What you should do: The listing must be reproduced in full, exactly as it stands.
[[ Source records, beginning ]]
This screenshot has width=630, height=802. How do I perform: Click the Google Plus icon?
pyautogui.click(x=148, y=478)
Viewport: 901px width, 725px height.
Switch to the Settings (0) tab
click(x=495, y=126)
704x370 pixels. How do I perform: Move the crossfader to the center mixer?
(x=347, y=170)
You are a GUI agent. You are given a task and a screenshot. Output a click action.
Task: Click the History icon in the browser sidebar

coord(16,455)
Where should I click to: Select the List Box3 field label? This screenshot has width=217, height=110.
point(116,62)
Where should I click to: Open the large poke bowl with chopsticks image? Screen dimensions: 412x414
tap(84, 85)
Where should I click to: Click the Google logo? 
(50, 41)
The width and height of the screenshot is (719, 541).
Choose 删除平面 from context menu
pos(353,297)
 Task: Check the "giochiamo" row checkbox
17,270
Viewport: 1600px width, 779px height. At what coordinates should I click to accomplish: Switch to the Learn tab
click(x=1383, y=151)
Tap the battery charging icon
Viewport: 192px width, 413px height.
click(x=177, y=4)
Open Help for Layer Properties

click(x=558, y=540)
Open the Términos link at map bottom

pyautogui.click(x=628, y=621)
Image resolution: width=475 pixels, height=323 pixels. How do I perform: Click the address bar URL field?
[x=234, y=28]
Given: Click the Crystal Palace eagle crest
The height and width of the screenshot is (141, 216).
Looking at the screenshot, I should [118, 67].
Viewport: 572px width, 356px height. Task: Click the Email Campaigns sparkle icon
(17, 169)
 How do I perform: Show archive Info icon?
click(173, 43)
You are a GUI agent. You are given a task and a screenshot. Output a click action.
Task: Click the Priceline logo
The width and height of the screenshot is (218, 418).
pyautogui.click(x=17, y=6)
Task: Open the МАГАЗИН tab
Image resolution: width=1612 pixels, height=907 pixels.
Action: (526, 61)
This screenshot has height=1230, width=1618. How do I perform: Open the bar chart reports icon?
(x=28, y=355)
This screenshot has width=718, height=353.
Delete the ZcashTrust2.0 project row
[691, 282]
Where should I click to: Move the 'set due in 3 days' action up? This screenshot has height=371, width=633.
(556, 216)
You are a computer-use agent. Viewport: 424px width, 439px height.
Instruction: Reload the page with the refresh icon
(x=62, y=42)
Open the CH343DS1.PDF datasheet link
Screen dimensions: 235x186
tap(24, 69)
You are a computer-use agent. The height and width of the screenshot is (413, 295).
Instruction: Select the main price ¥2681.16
[[ Source records, end ]]
Finished task:
This screenshot has width=630, height=802. How do I perform: Click the Google Plus icon?
pyautogui.click(x=148, y=478)
Viewport: 901px width, 725px height.
Switch to the Settings (0) tab
click(x=495, y=126)
704x370 pixels. How do I perform: Move the crossfader to the center mixer?
(x=347, y=170)
You are a GUI agent. You are given a task and a screenshot. Output a click action.
Task: Click the History icon in the browser sidebar

coord(16,455)
Where should I click to: Select the List Box3 field label? This screenshot has width=217, height=110.
point(116,62)
Where should I click to: Open the large poke bowl with chopsticks image? Screen dimensions: 412x414
tap(84, 85)
Where should I click to: Click the Google logo? 
(50, 41)
The width and height of the screenshot is (719, 541).
Choose 删除平面 from context menu
pos(353,297)
 Task: Check the "giochiamo" row checkbox
17,270
Viewport: 1600px width, 779px height. At what coordinates should I click to accomplish: Switch to the Learn tab
click(x=1383, y=151)
Tap the battery charging icon
Viewport: 192px width, 413px height.
click(x=177, y=4)
Open Help for Layer Properties

click(x=558, y=540)
Open the Términos link at map bottom

pyautogui.click(x=628, y=621)
Image resolution: width=475 pixels, height=323 pixels. How do I perform: Click the address bar URL field?
[x=234, y=28]
Given: Click the Crystal Palace eagle crest
The height and width of the screenshot is (141, 216).
Looking at the screenshot, I should [118, 67].
Viewport: 572px width, 356px height. Task: Click the Email Campaigns sparkle icon
(17, 169)
 How do I perform: Show archive Info icon?
click(173, 43)
You are a GUI agent. You are given a task and a screenshot. Output a click action.
Task: Click the Priceline logo
The width and height of the screenshot is (218, 418).
pyautogui.click(x=17, y=6)
Task: Open the МАГАЗИН tab
Image resolution: width=1612 pixels, height=907 pixels.
Action: (526, 61)
This screenshot has height=1230, width=1618. How do I perform: Open the bar chart reports icon?
(x=28, y=355)
This screenshot has width=718, height=353.
Delete the ZcashTrust2.0 project row
[691, 282]
Where should I click to: Move the 'set due in 3 days' action up? This screenshot has height=371, width=633.
(556, 216)
You are a computer-use agent. Viewport: 424px width, 439px height.
Instruction: Reload the page with the refresh icon
(x=62, y=42)
Open the CH343DS1.PDF datasheet link
Screen dimensions: 235x186
tap(24, 69)
You are a computer-use agent. The height and width of the screenshot is (413, 295).
Instruction: Select the main price ¥2681.16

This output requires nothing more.